═══ SOURCE MATERIAL ═══
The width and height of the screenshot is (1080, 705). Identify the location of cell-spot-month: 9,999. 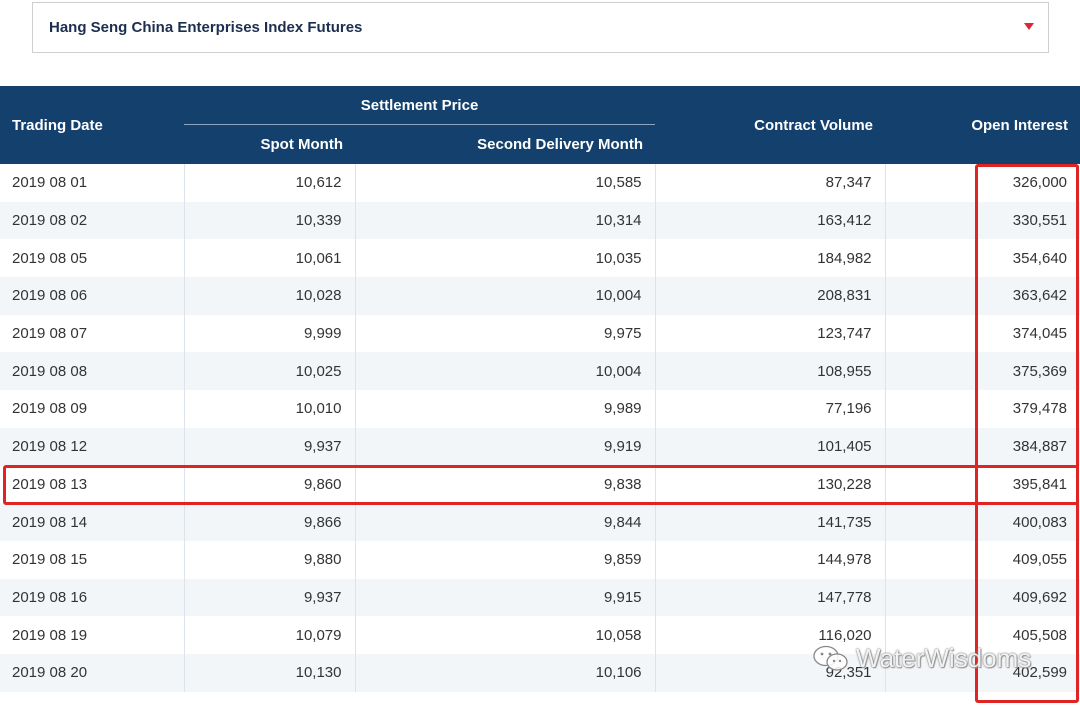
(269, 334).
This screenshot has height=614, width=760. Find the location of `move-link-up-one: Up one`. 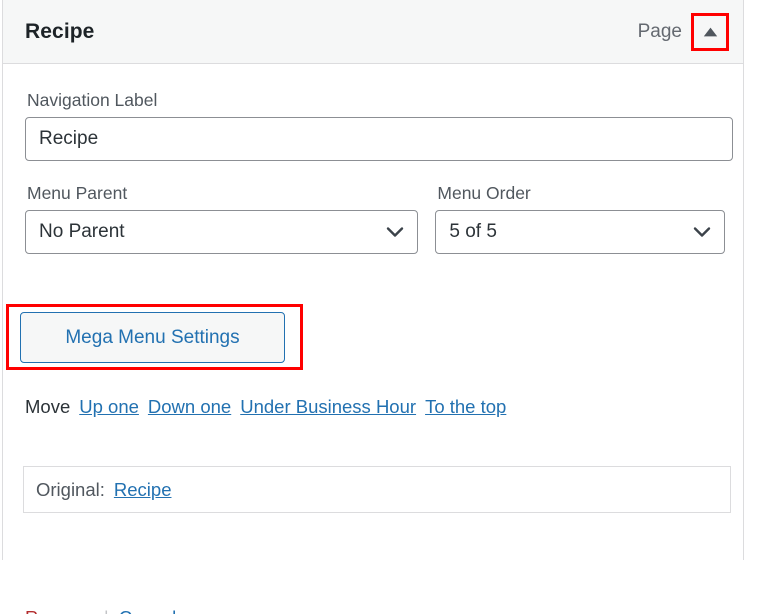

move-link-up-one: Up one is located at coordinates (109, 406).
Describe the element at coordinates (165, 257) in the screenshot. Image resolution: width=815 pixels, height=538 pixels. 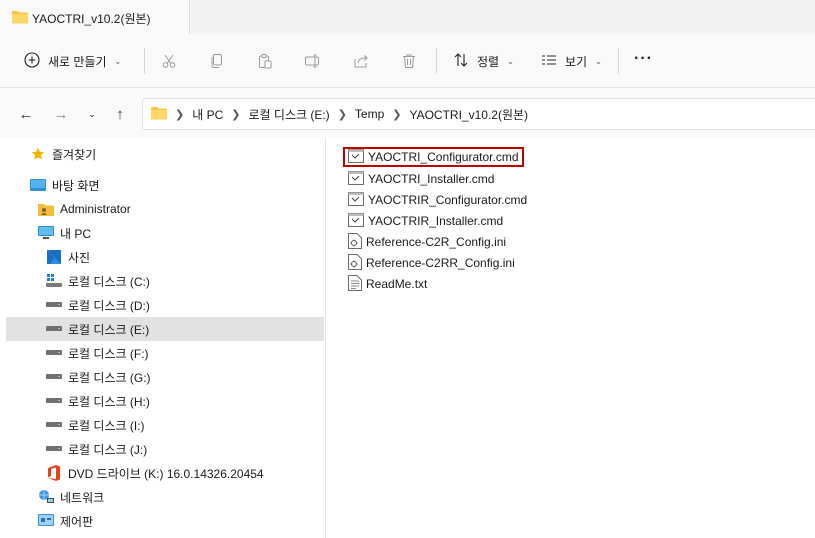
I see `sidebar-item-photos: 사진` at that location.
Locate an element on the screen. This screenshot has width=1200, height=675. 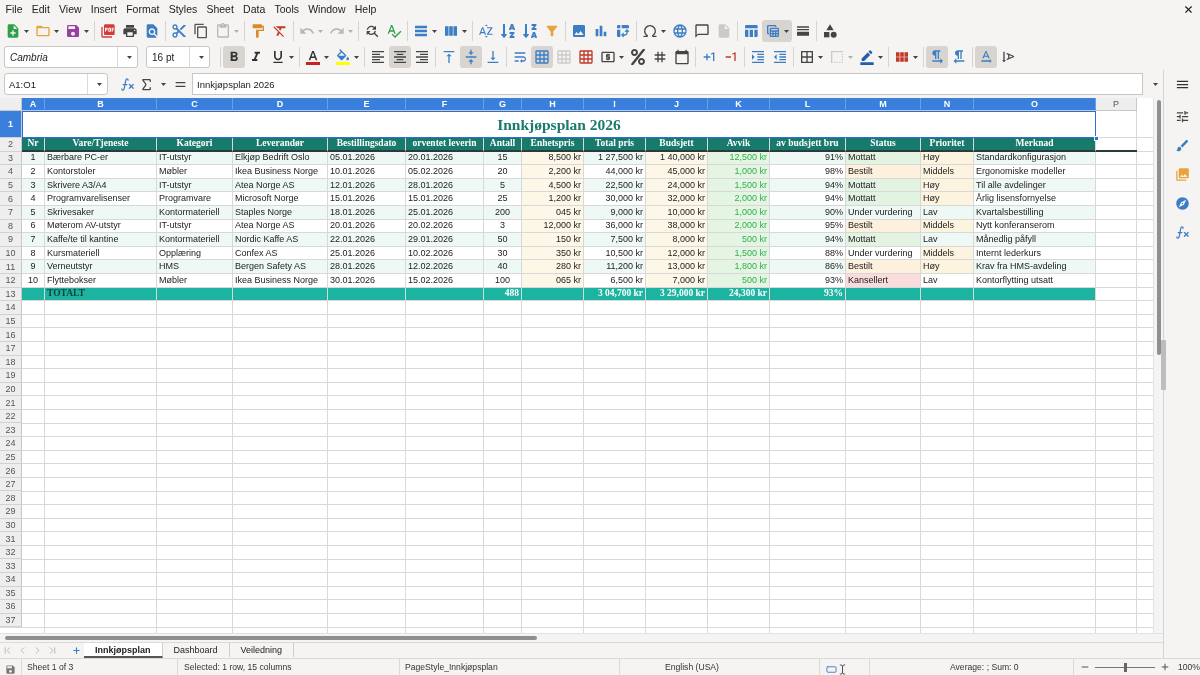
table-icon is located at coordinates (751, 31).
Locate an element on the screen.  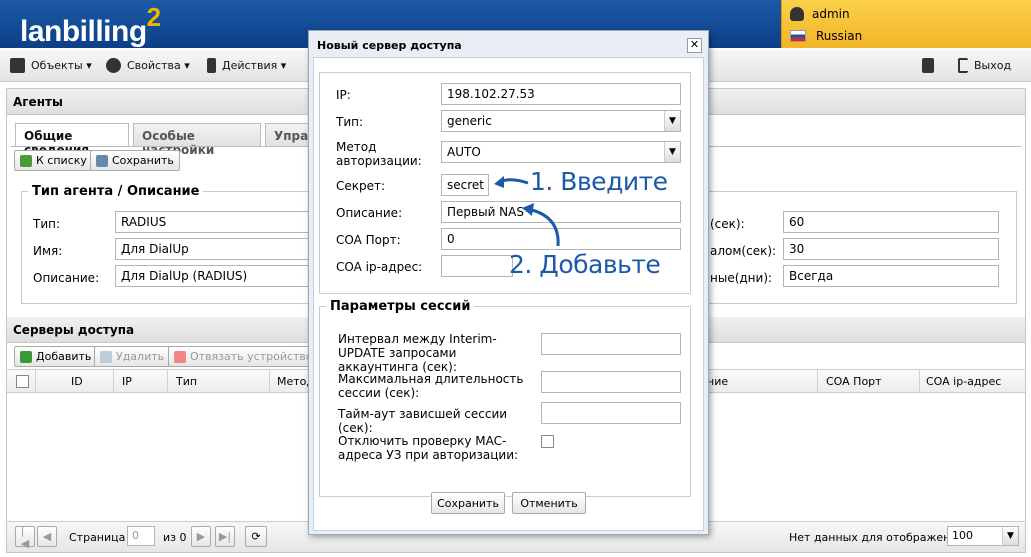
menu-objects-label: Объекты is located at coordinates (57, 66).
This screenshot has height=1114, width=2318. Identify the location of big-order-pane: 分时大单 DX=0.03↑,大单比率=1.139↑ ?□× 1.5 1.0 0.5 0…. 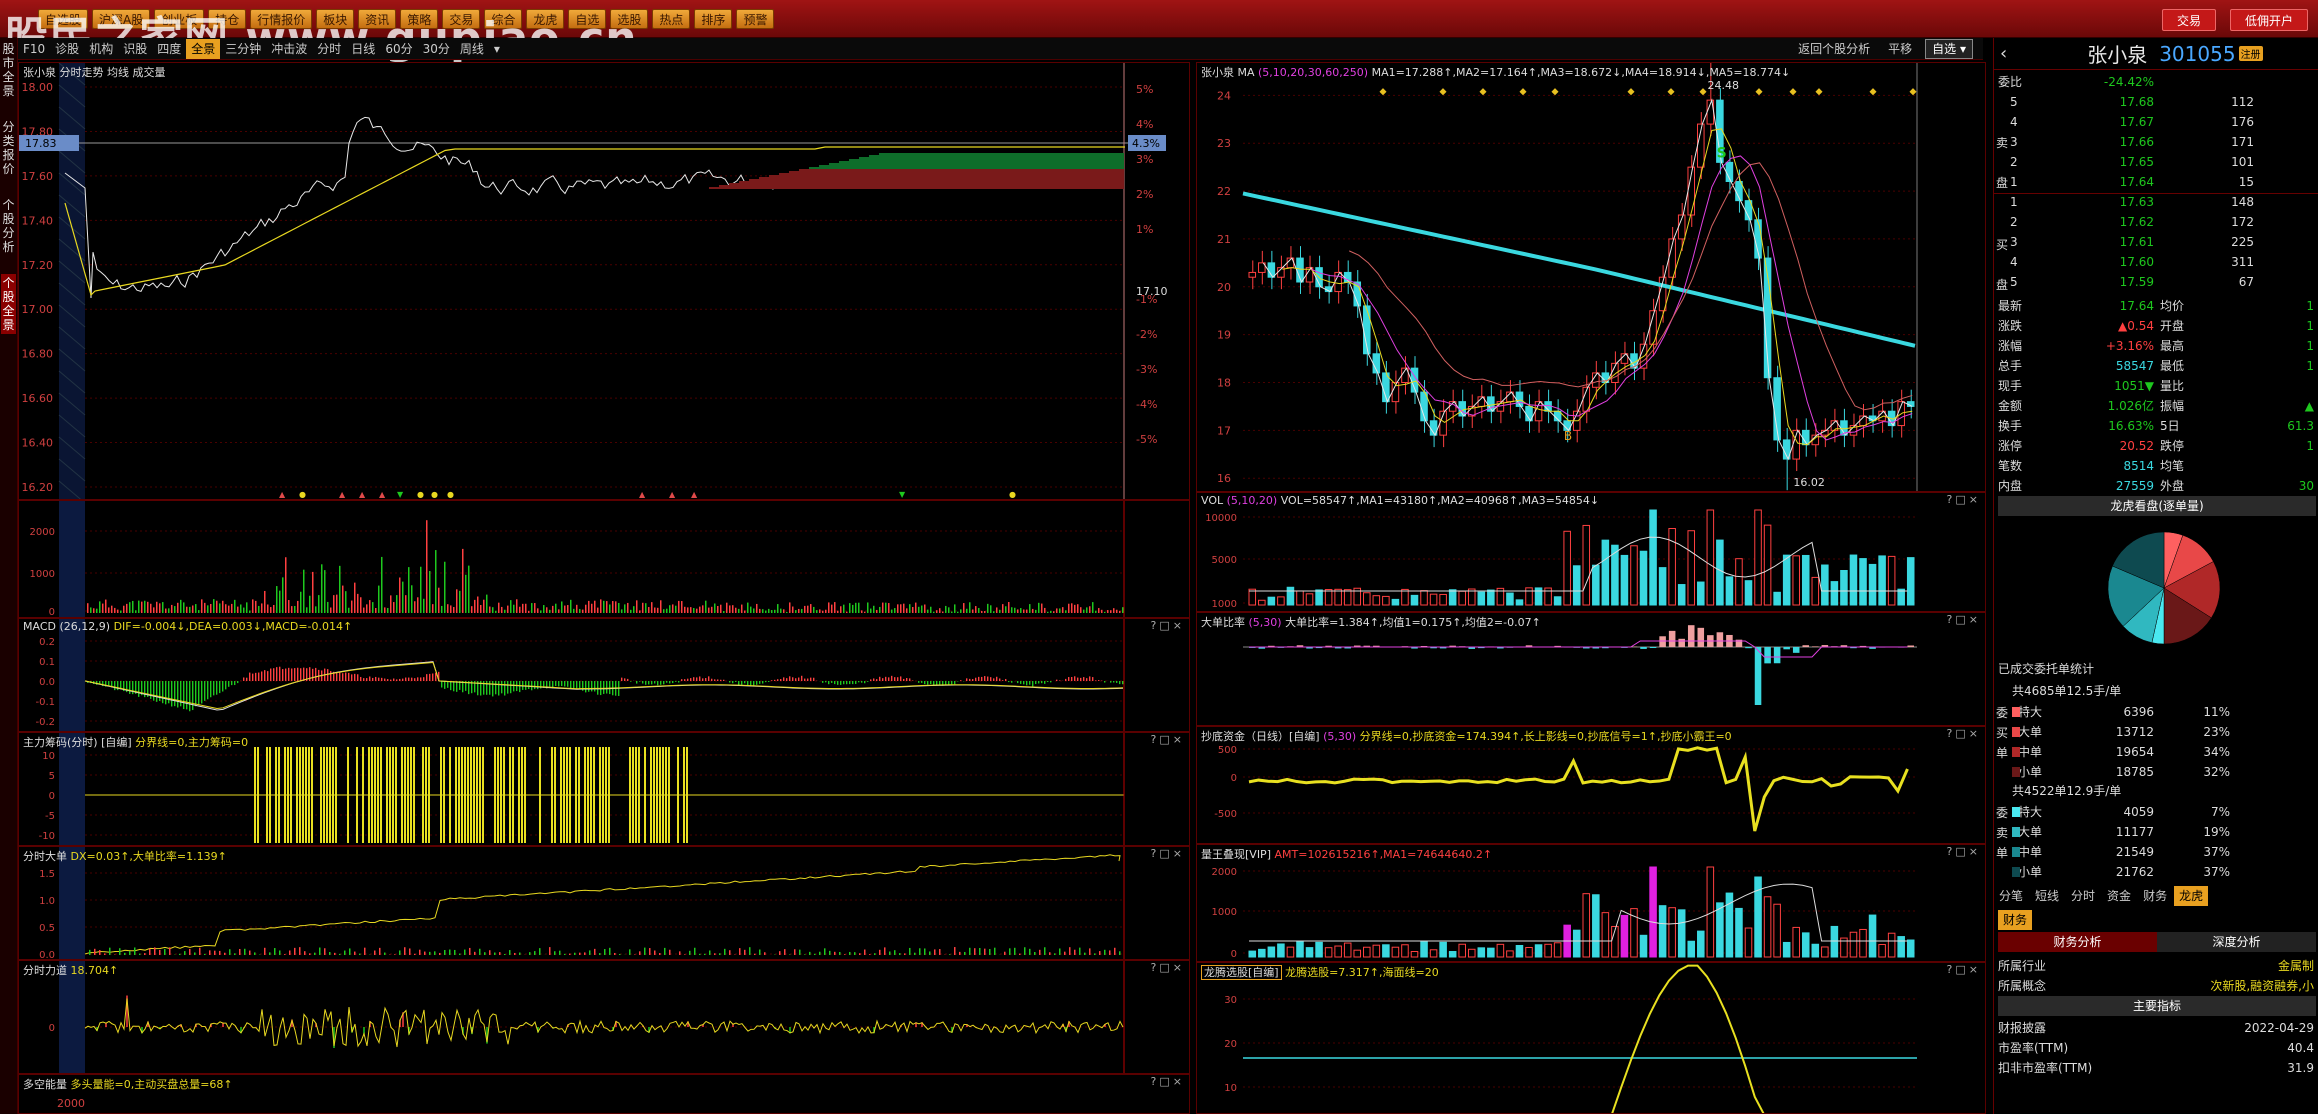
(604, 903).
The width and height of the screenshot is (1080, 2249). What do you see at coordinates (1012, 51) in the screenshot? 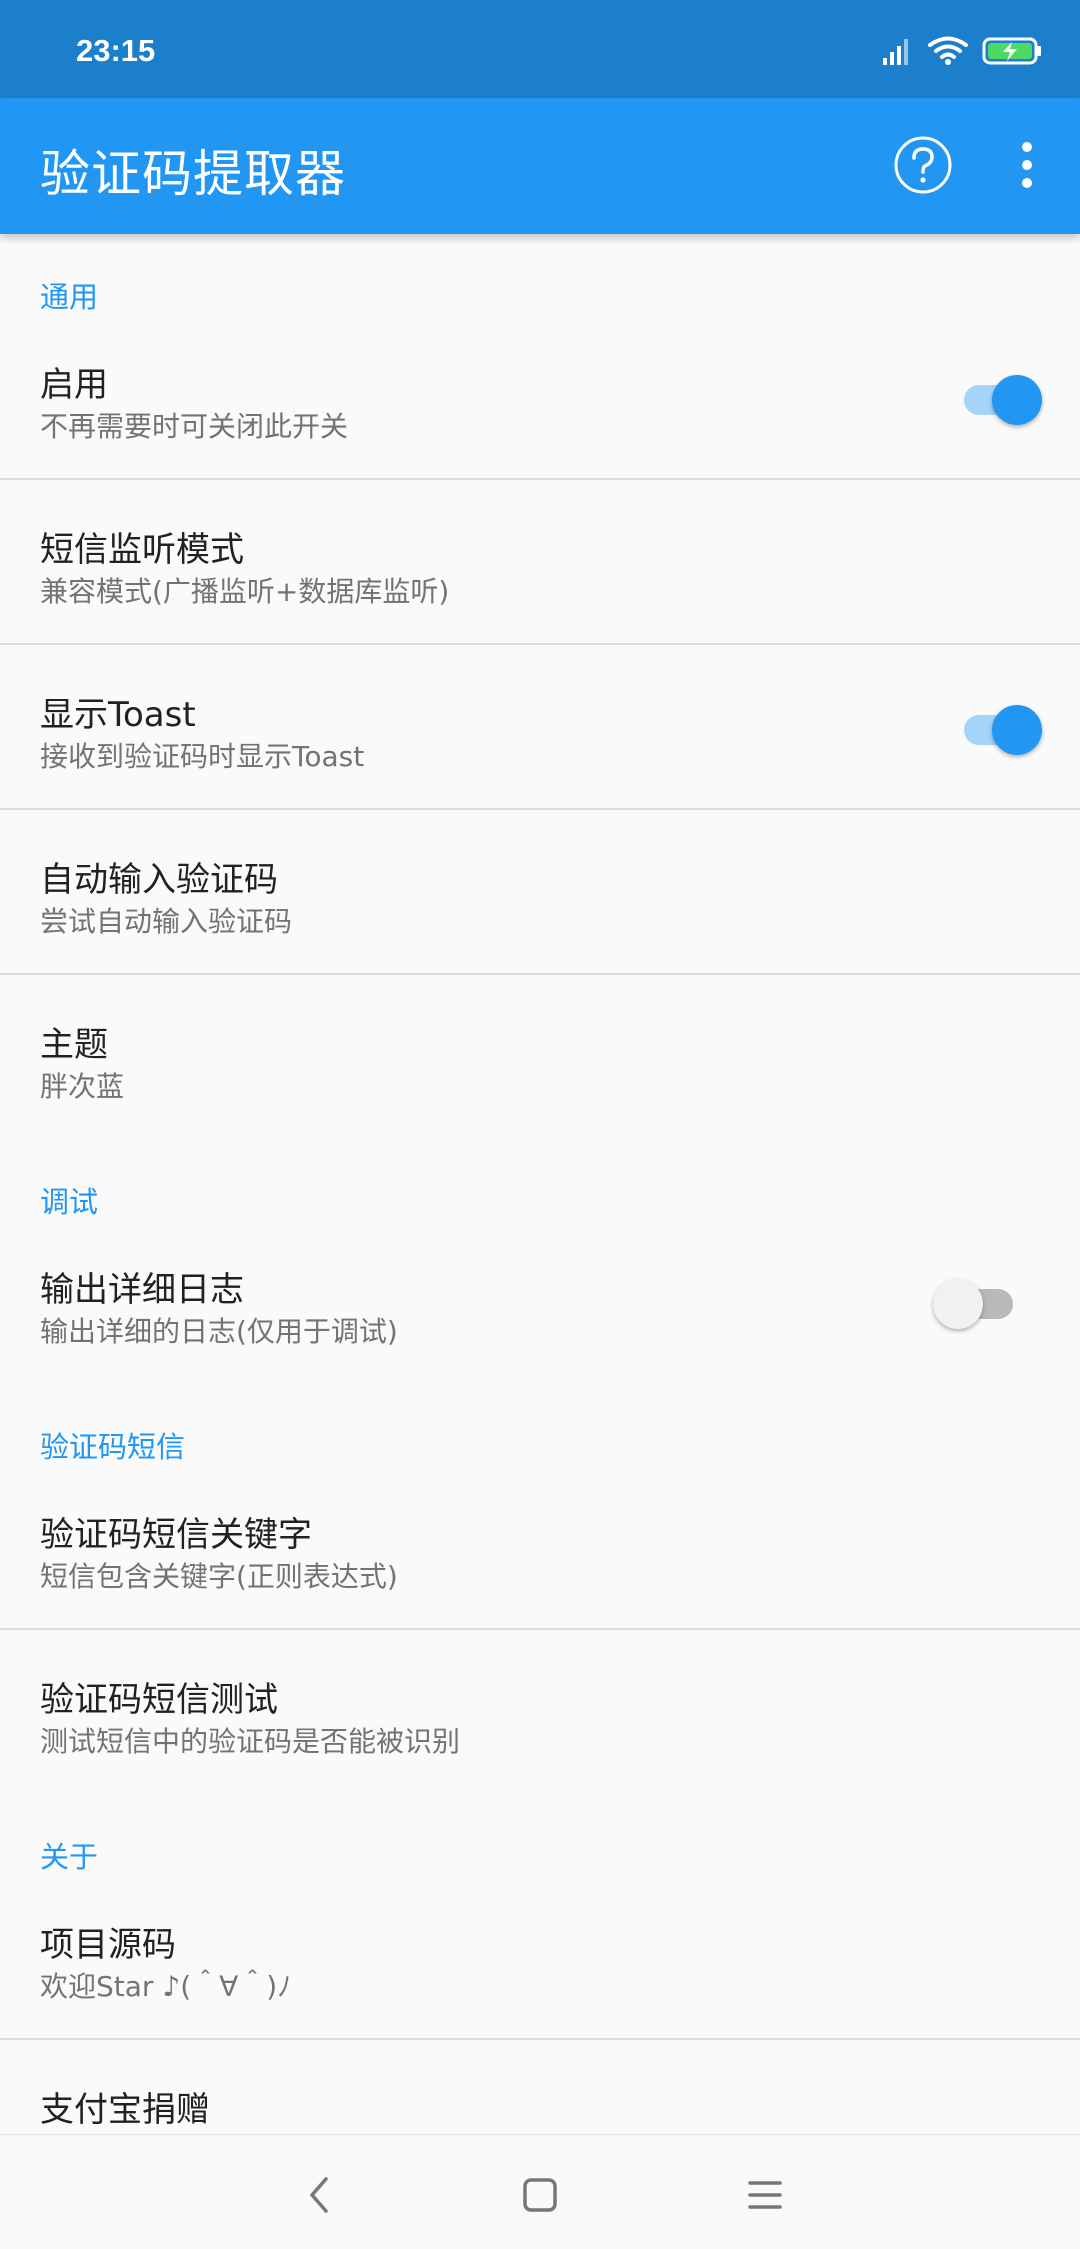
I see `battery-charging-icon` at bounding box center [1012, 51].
═══
[EXERCISE BRIEF]
Arrange every line of the listing above as a numbered list, leaving out blank lines and the picture references.

[RESPONSE TO THIS TASK]
1. The width and height of the screenshot is (1080, 705). Identify the location of cell-spot-month: 9,999. 
2. (269, 334).
3. This screenshot has height=614, width=760. Find the location of `move-link-up-one: Up one`. 
4. move-link-up-one: Up one is located at coordinates (109, 406).
5. Describe the element at coordinates (165, 257) in the screenshot. Image resolution: width=815 pixels, height=538 pixels. 
6. I see `sidebar-item-photos: 사진` at that location.
7. Locate an element on the screen. This screenshot has width=1200, height=675. 
8. table-icon is located at coordinates (751, 31).
9. Locate an element on the screen.  
10. menu-objects-label: Объекты is located at coordinates (57, 66).
11. This screenshot has height=1114, width=2318. Identify the location of big-order-pane: 分时大单 DX=0.03↑,大单比率=1.139↑ ?□× 1.5 1.0 0.5 0…. 
12. (604, 903).
13. The width and height of the screenshot is (1080, 2249). What do you see at coordinates (1012, 51) in the screenshot? 
14. I see `battery-charging-icon` at bounding box center [1012, 51].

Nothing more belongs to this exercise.